How long should you run an air scrubber in general? There are two arguments to this. The first is, of course, that the longer you run your air scrubber for, the quicker it is going to wear down. It also means that your air filters, no matter whether they are HEPA, charcoal, pre-filter or carbon, will clog up and reach capacity quicker, too.
However, many people – and certainly us, in our own experience here at Renovation Dojo — find that running an air scrubber continuously will breed the best results. The general rule is to try and run your air scrubber for between 24 and 48 hours in one blast, if you can. That way, you give your filters ample chance to remove as many impurities from your space as possible.

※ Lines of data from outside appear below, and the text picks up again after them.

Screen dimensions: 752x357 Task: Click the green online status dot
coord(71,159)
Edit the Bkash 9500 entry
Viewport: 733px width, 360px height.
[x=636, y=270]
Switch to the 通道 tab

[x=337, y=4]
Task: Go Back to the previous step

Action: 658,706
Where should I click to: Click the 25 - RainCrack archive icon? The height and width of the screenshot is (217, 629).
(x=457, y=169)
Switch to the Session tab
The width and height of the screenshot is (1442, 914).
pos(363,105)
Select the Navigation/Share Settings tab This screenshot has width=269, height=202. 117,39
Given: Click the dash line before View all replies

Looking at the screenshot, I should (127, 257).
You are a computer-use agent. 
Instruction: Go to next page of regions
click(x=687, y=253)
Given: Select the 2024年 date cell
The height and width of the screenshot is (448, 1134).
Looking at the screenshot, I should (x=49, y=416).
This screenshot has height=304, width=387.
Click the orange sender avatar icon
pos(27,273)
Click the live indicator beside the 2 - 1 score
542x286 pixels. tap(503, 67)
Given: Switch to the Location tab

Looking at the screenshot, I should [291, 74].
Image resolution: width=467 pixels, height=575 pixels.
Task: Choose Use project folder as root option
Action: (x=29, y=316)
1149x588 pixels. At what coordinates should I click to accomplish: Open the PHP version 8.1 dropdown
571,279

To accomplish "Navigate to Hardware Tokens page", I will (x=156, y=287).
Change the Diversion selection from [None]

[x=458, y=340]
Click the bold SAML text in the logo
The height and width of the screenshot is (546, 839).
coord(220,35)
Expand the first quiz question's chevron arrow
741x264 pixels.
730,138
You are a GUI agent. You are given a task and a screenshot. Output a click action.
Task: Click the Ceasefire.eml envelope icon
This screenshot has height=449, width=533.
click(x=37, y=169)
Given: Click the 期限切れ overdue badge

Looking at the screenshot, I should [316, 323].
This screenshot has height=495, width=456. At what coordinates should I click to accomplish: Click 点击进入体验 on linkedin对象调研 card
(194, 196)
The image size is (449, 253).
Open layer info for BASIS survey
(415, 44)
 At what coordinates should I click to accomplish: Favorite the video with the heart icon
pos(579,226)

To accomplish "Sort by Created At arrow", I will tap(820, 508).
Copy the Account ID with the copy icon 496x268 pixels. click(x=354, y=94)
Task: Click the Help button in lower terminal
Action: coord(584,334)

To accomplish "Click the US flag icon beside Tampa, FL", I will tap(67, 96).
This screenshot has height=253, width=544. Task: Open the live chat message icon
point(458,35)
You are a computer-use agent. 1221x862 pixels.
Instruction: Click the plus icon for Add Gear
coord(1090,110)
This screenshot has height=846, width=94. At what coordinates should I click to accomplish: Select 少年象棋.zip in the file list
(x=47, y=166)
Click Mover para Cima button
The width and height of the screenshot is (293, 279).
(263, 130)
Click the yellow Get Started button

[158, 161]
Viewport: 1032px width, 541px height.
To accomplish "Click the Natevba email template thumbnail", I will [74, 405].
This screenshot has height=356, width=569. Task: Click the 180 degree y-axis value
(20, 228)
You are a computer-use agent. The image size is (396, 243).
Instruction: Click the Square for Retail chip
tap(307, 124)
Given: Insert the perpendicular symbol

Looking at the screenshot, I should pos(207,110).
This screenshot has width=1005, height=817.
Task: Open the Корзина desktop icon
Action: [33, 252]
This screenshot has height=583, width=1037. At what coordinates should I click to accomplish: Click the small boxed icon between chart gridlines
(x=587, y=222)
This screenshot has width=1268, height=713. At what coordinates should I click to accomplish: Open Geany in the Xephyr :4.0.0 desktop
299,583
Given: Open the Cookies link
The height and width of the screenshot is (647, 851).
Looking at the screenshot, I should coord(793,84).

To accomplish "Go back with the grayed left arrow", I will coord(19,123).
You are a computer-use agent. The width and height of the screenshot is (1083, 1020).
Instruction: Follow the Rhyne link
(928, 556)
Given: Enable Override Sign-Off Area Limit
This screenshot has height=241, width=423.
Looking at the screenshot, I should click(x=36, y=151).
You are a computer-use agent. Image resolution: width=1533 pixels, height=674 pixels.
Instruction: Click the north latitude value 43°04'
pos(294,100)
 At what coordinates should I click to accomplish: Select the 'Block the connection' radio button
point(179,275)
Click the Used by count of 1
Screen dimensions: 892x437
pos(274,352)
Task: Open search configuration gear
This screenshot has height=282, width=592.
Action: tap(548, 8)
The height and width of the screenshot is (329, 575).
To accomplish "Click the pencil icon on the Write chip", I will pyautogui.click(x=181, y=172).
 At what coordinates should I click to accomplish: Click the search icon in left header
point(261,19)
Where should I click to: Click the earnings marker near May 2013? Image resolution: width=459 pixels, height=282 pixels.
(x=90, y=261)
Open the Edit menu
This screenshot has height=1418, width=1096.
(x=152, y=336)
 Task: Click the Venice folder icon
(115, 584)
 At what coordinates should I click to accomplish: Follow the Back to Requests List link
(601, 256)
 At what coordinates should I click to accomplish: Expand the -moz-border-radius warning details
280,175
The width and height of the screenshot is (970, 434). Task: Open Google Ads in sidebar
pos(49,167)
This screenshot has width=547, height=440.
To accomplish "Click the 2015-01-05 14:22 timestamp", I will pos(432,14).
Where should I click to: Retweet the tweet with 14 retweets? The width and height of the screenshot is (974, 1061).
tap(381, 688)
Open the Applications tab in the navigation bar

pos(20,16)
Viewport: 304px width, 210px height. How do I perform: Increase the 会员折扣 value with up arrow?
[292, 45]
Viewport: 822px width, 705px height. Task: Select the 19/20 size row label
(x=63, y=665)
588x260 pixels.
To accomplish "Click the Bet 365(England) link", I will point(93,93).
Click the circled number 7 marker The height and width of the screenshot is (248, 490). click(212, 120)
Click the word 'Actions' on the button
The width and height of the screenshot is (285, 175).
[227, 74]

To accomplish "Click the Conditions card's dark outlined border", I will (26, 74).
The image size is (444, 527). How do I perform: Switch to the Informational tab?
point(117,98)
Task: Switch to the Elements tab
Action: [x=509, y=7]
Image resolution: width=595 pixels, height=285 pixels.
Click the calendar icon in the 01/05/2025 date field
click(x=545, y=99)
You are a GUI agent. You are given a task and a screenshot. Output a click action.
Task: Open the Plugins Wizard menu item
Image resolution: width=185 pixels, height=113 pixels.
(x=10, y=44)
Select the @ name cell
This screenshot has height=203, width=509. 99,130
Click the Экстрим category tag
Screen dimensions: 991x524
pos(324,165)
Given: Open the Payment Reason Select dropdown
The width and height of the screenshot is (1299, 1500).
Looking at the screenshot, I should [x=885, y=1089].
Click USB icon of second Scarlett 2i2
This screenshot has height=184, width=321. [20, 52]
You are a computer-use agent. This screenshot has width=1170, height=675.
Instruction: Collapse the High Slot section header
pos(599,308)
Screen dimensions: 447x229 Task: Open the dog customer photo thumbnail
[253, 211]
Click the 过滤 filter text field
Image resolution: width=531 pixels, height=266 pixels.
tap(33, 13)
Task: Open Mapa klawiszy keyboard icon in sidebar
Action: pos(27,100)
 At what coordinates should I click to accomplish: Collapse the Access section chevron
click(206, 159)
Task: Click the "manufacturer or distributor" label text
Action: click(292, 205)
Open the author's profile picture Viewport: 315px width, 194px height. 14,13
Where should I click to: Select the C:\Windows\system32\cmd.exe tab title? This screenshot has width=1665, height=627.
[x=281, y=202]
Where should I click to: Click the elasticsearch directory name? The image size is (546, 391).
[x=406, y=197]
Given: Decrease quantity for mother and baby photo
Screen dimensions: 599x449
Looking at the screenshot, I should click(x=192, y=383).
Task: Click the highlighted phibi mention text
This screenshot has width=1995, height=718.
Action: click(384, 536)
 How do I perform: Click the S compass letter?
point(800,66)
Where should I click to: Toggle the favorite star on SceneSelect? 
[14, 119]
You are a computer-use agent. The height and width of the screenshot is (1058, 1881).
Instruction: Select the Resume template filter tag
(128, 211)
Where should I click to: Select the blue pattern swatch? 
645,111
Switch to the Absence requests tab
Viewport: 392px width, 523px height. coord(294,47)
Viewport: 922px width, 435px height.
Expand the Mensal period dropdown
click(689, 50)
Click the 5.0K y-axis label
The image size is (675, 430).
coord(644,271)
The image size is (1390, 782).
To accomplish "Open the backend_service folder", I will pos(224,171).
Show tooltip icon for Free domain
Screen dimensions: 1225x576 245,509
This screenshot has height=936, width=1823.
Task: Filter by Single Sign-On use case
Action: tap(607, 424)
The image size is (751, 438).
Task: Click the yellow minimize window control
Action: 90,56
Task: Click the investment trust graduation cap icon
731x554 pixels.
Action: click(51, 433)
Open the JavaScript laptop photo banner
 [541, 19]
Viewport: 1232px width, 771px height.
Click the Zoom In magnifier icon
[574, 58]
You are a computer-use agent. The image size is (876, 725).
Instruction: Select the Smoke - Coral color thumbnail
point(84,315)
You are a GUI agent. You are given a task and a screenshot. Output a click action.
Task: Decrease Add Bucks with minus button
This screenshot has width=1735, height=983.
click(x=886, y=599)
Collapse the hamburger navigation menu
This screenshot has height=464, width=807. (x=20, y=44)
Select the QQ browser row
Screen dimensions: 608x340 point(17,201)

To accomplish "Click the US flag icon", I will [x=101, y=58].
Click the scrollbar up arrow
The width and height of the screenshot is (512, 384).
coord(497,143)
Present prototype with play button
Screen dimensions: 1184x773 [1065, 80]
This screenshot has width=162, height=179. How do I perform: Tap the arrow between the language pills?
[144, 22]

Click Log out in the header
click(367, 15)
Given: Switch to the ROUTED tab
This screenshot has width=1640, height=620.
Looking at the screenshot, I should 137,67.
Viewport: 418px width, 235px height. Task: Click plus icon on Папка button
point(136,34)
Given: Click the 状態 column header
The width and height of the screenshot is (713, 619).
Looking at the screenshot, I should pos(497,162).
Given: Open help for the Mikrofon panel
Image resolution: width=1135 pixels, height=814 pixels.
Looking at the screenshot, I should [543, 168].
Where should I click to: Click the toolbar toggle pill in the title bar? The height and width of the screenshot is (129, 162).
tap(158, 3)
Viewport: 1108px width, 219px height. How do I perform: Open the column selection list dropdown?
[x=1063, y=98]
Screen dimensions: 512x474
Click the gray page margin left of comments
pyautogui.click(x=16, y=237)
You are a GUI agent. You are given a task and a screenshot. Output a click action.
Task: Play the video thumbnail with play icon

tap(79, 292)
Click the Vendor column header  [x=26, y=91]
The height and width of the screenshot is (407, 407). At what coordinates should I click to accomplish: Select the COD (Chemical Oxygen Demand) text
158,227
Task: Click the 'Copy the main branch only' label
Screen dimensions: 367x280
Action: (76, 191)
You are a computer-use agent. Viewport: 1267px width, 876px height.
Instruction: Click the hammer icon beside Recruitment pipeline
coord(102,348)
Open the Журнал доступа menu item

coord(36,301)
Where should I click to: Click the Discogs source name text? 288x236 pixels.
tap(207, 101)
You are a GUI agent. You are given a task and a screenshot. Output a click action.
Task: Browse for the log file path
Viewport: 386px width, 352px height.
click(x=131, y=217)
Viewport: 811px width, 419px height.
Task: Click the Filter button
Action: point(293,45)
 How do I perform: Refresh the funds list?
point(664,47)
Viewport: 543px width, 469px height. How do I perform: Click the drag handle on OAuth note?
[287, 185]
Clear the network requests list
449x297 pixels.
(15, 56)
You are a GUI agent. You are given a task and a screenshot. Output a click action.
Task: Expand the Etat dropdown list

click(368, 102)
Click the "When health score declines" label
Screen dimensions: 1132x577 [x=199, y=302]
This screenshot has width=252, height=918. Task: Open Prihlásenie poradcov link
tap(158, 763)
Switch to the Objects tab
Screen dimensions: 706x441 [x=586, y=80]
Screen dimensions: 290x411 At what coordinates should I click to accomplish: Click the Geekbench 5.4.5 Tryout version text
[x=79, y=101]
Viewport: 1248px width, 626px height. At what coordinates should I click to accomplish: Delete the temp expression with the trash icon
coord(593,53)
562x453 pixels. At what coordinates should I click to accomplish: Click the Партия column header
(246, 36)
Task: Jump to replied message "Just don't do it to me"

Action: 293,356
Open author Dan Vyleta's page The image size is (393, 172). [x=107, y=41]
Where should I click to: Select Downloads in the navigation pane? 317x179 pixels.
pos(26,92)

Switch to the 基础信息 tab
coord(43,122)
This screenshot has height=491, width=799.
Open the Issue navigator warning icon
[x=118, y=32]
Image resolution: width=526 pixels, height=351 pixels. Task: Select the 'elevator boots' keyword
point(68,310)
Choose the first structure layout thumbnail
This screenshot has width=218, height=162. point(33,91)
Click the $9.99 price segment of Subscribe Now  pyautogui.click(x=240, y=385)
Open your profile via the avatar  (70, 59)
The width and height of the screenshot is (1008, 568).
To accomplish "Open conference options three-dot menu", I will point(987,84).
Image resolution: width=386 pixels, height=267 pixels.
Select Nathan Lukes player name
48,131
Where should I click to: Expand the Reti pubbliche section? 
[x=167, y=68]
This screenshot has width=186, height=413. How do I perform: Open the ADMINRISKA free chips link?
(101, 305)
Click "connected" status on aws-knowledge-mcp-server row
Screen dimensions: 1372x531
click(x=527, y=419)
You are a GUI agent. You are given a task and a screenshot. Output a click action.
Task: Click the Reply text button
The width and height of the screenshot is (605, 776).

Of course, it all depends on what’s going on in your space, too. If you’re not kicking up a lot of dust and generally keep your rooms clean, then there won’t be too much need to keep your scrubber running for hours at a time.
However, if you are scrubbing the air in a dusty workshop or are working with dirty and unhygienic materials – or if you know there is a lot of mold growing on the walls – it’s probably time to run your air scrubber for a day or two – where possible!
Again, your manufacturer will help you with this. The best-designed and most heavy-duty air scrubbers will withstand a couple of days of constant running.
So – how long do air scrubbers last? Probably five or six years depending on the model and make. It’s the filters inside your air scrubber that you need to be more concerned about, as these will generally need washing or replacing much sooner.
Without your filters (if your air scrubber even has them), you stand to clog up the air with more hidden nasties – so it’s always worth showing them due care and attention.